___ Dataset excerpts ___

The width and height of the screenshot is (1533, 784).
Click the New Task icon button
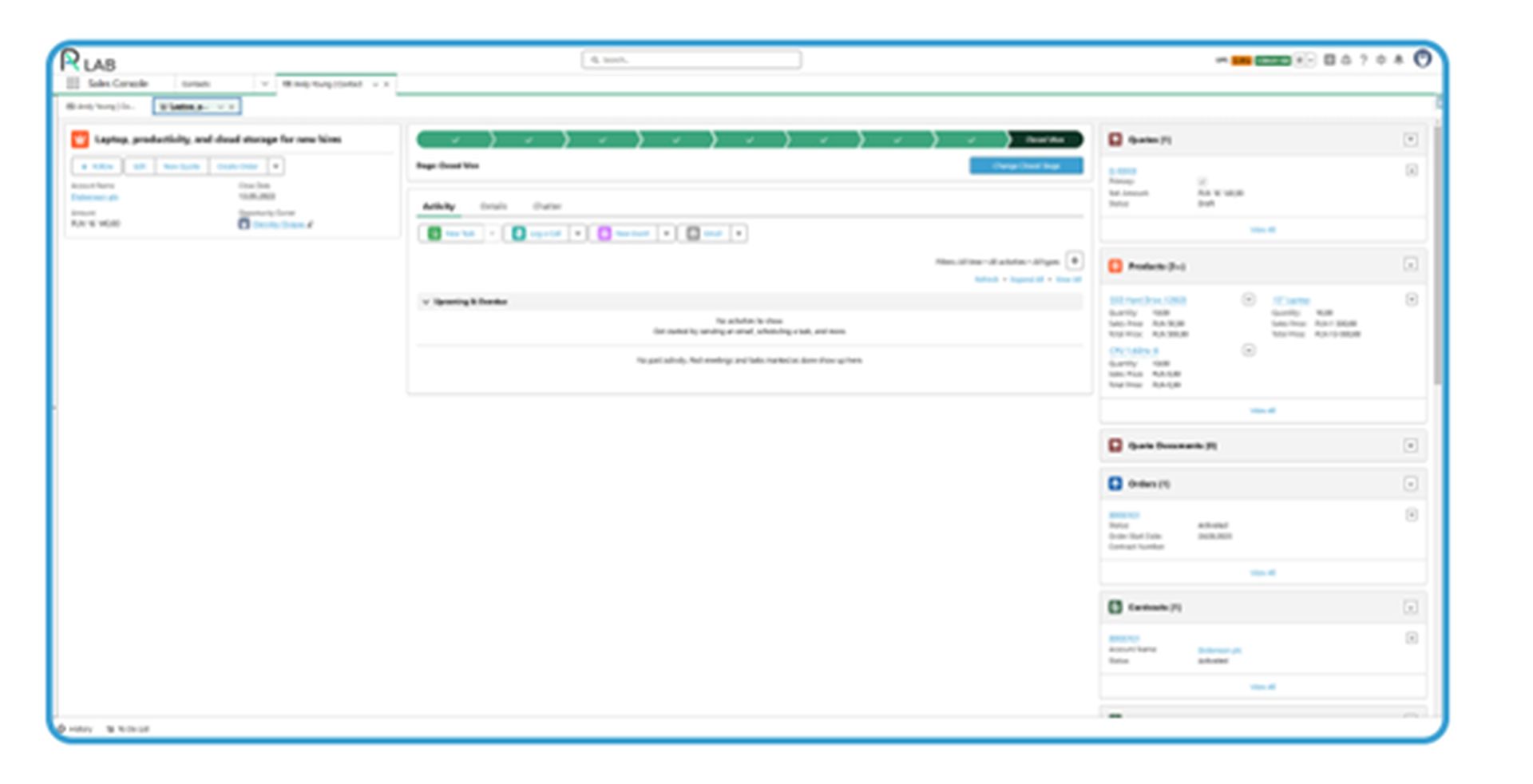pos(434,233)
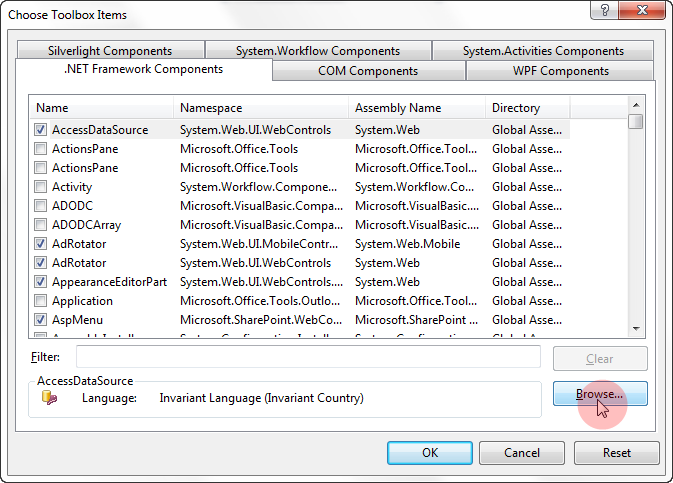Image resolution: width=673 pixels, height=483 pixels.
Task: Untick the AspMenu checkbox
Action: [x=40, y=320]
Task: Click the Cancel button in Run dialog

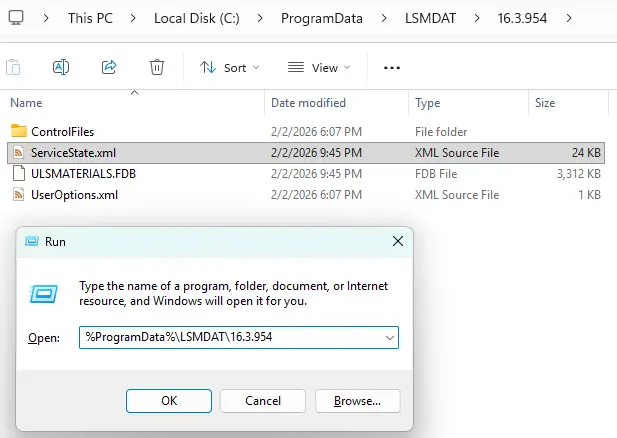Action: click(x=263, y=400)
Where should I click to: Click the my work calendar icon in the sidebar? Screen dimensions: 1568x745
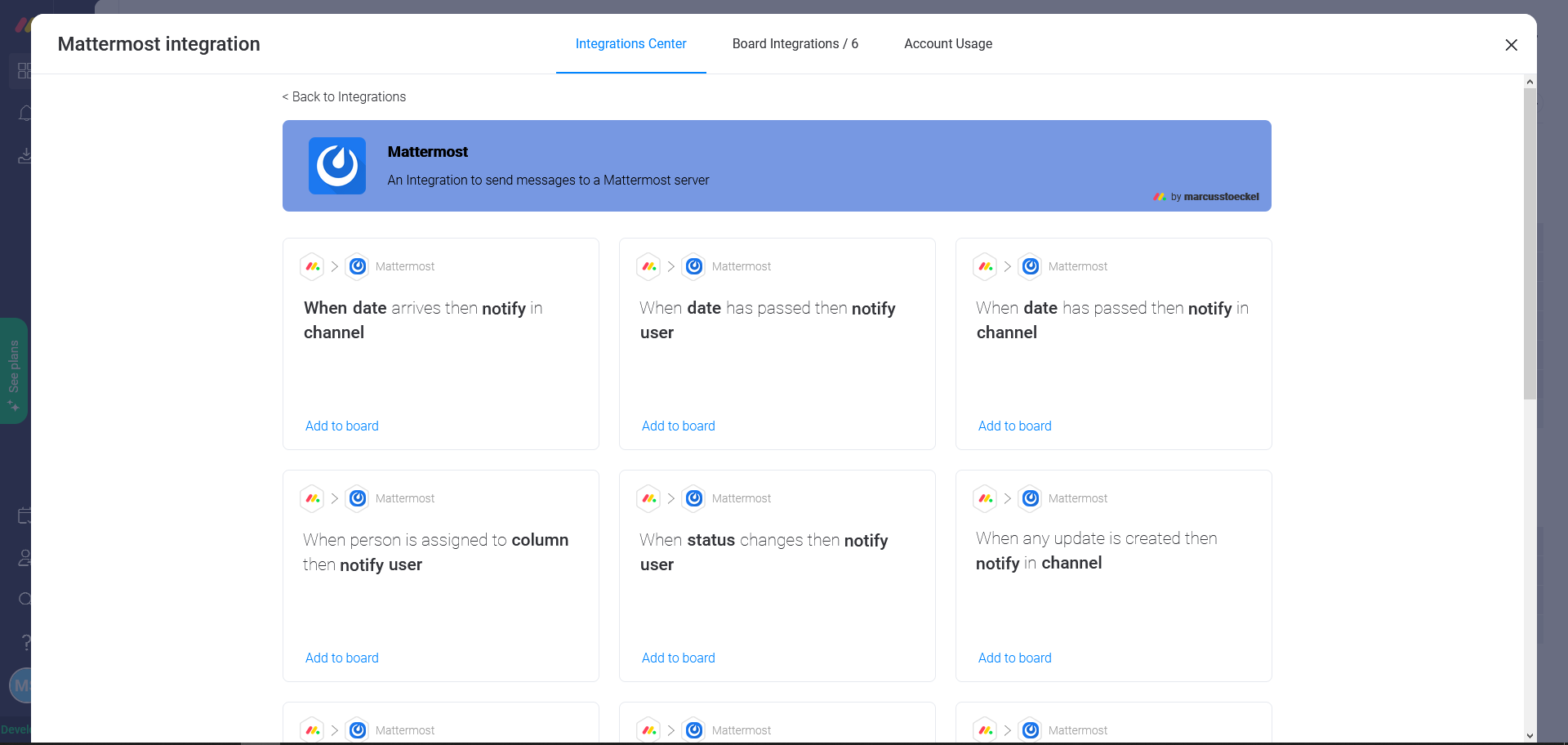pyautogui.click(x=24, y=516)
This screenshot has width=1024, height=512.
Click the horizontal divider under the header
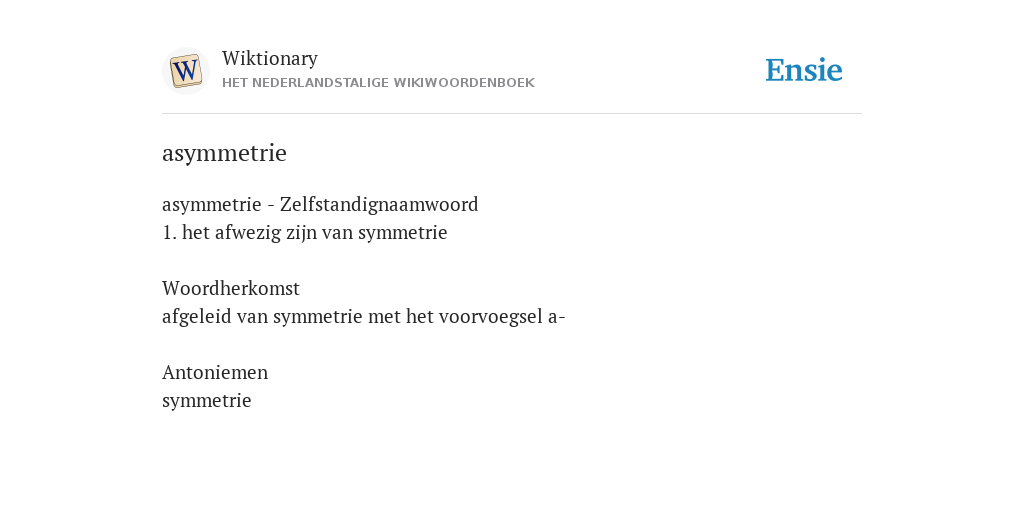pos(512,114)
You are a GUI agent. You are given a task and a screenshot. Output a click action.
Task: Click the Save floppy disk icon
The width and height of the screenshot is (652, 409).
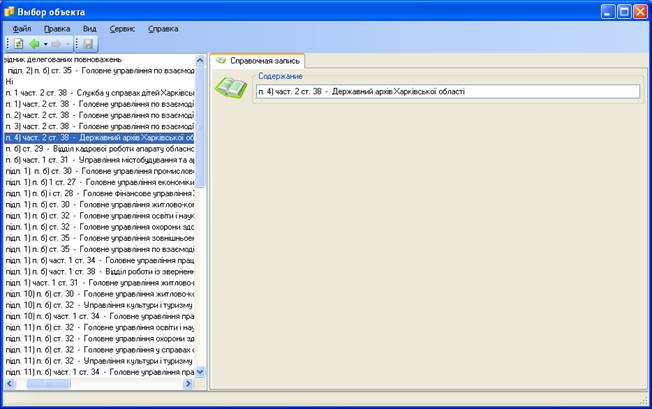pyautogui.click(x=87, y=45)
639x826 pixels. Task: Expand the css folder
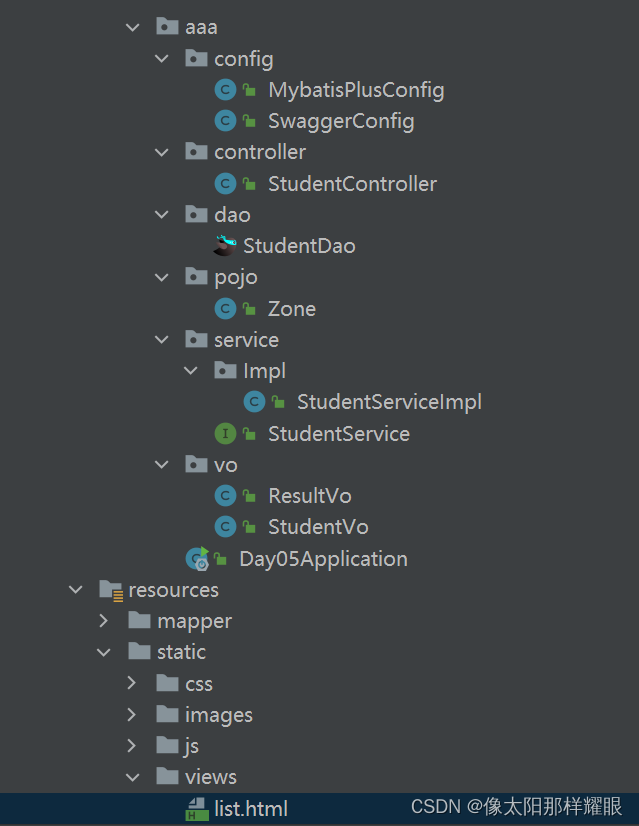pyautogui.click(x=133, y=683)
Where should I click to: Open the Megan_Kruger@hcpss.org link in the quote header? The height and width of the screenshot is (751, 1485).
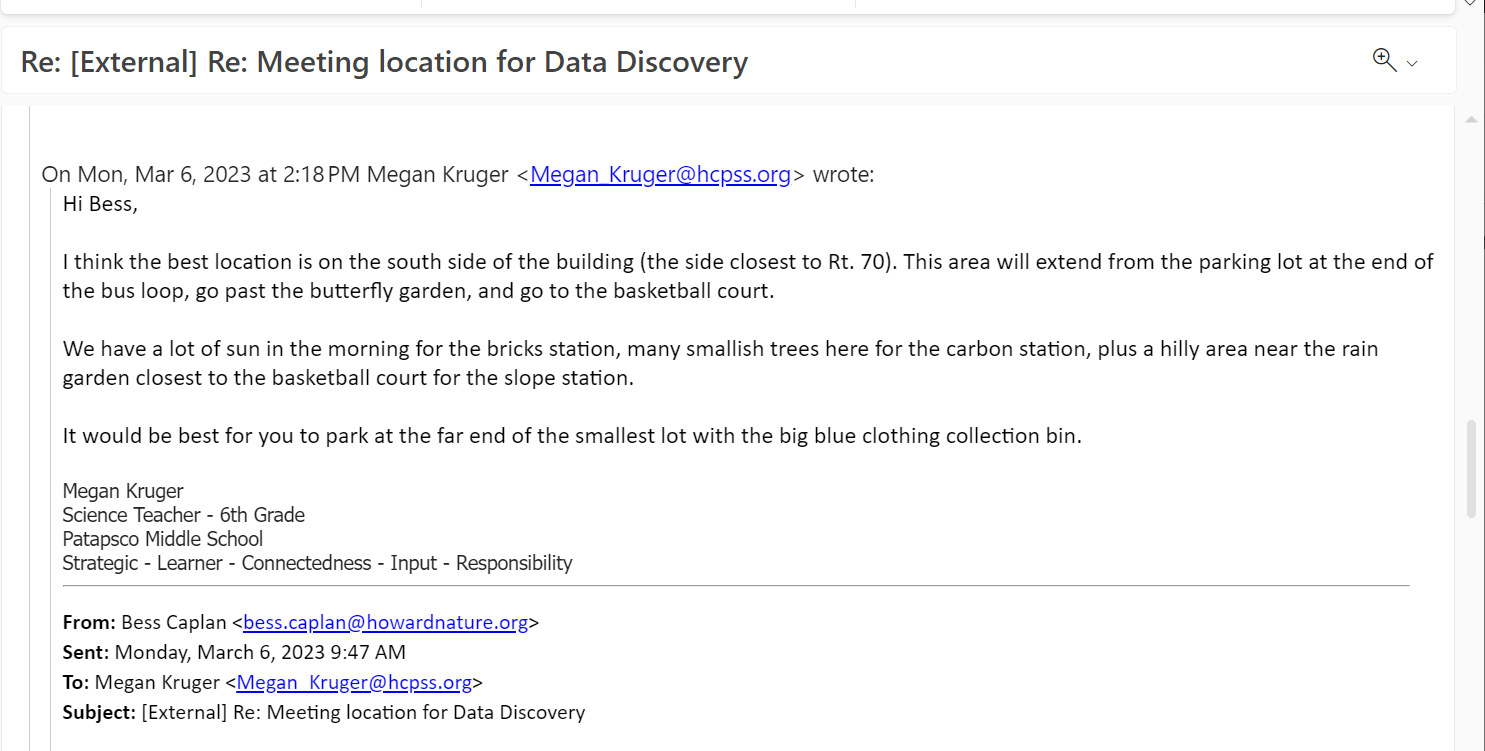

___

Written task: Arrange every line of the items above as a numbered list, skipping blank lines and leaving out the pictures.

Solution to this task:
1. The width and height of the screenshot is (1533, 784).
2. Click the New Task icon button
3. pos(434,233)
4. Image resolution: width=673 pixels, height=483 pixels.
5. Task: Untick the AspMenu checkbox
6. Action: [x=40, y=320]
7. Task: Click the Cancel button in Run dialog
8. Action: click(x=263, y=400)
9. Where should I click to: Click the my work calendar icon in the sidebar? Screen dimensions: 1568x745
10. pyautogui.click(x=24, y=516)
11. This screenshot has width=1024, height=512.
12. Click the horizontal divider under the header
13. pos(512,114)
14. You are a GUI agent. You are given a task and a screenshot. Output a click action.
15. Task: Click the Save floppy disk icon
16. The width and height of the screenshot is (652, 409).
17. pyautogui.click(x=87, y=45)
18. 639x826 pixels. Task: Expand the css folder
19. pyautogui.click(x=133, y=683)
20. Where should I click to: Open the Megan_Kruger@hcpss.org link in the quote header? The height and width of the screenshot is (751, 1485).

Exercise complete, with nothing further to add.